In the sub-headings below the Teacher’s Corner tab you’ll find password protected access to several resources including slide decks, more recorded lectures, SonoGames material, simulation cases, assessment templates and a growing exam file! Email to receive access!

A few suggestions about integrating Emergency Ultrasound (EUS) into EM training

1) For best results (see this study), EUS should be integrated both horizontally and longitudinally

a) Longitudinally: Material should be delivered and revisited in a developmentally appropriate way with increasing difficulty and complexity over the duration of the EM training program. This applies both to the clinical integration of EUS, but even more so to the development of image generation skills. This is where the use of the “flipped” classroom can be helpful (see our recorded lectures) as basic concepts are learned prior to the session, and thus instructor time can be maximized for hands-on practice.

b) Horizontally: EUS should be integrated across several learning sessions and modalities (rather than taught in isolation at a single course). For example, this means EUS integration in Academic Half Day lectures on several topics such as Trauma, BIP, AE CHF and DVT (implying the need to have EUS credentialed clinicians delivering these topics) as well as during critical care simulation. Generally, the focus of these sessions is NOT image generation, but rather knowledge of test performance and clinical integration. For a list of AHD topics that should have EUS content, as well as simulation sonocases, check out our library.

2) There is an ongoing need for supervised scanning – but the numbers are more of a guide for trainees rather than a hard cut off. On shift supervision offers tremendous insights into a trainees EUS abilities – but these assessments of skill must be balanced against other skills that need coaching as well. Furthermore, indirectly supervised scanning (through image capture) is an effective approach to limited supervisor resources and will be increasingly important as expectations for image capture increase.

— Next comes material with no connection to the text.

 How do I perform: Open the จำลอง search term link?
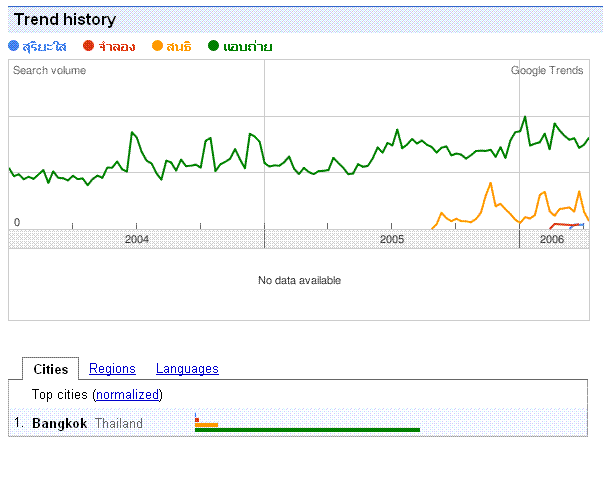tap(117, 47)
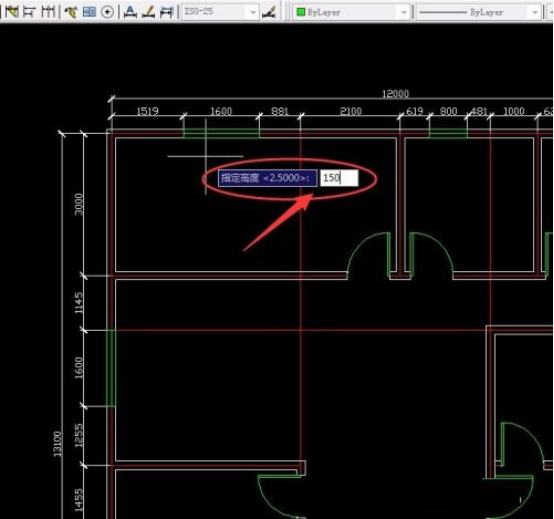Click the Dimension Edit tool

[130, 12]
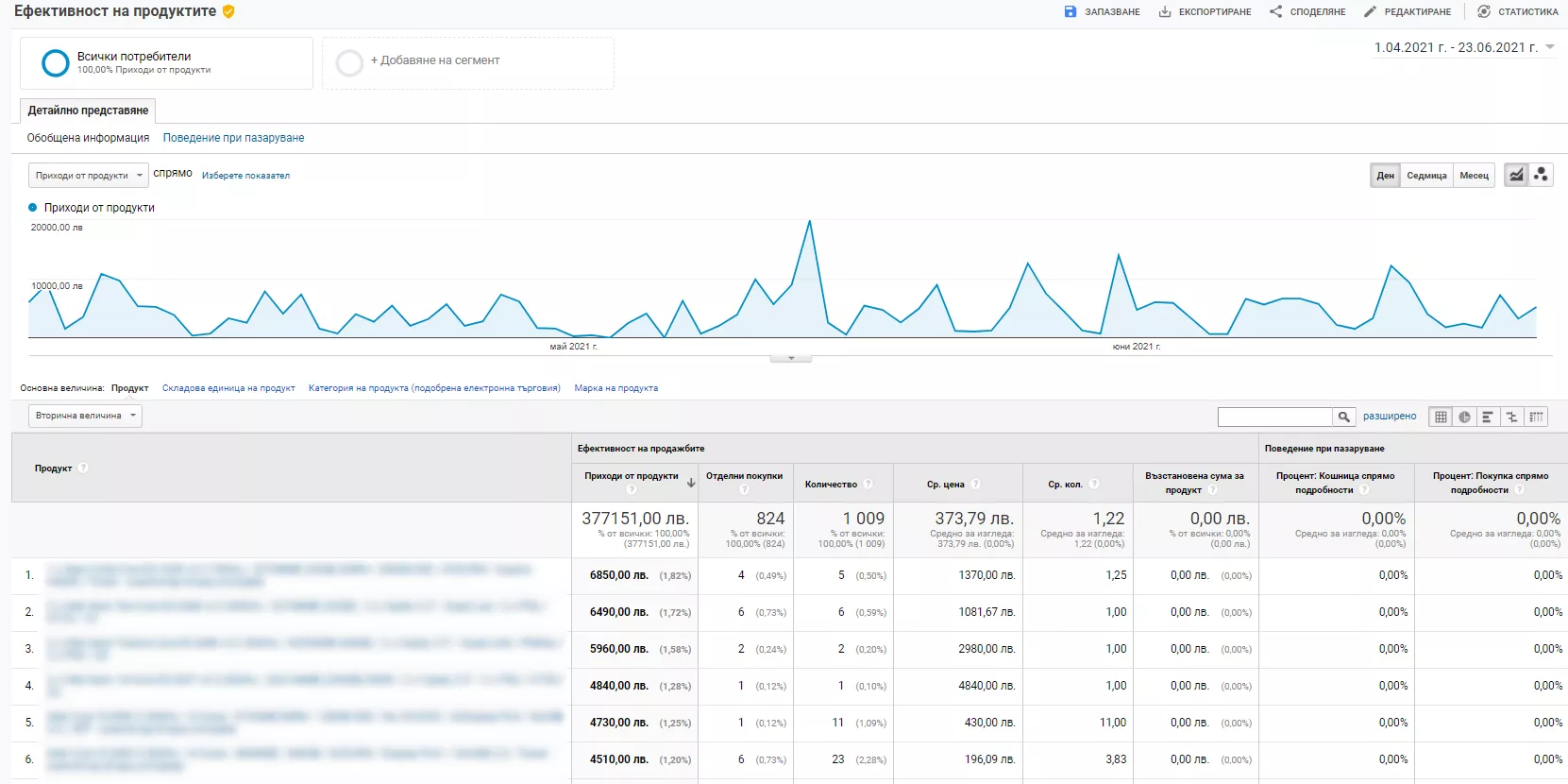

There are several options for image capture. The simplest involves trainees saving images/clips to a USB. Check out this link for a primer on “how to”.

3) Assessment drives learning! Trainees want opportunities to test their knowledge/ prove themselves, while competence committees are hungry for data beyond on-shift assessments. Trainees should have the following off-shift formative experiences at least once per year: image interpretation and clinical integration review and testing (see our exam file with Powerpoint/Keynote based exams), practical exams including OSCEs and mini-CX assesments, and evaluations of trainee-prepared rounds/seminars on EUS topics. Keep in mind, your competency committee is not made of EUS gurus – they want and need as much data as possible to make determinations about competence.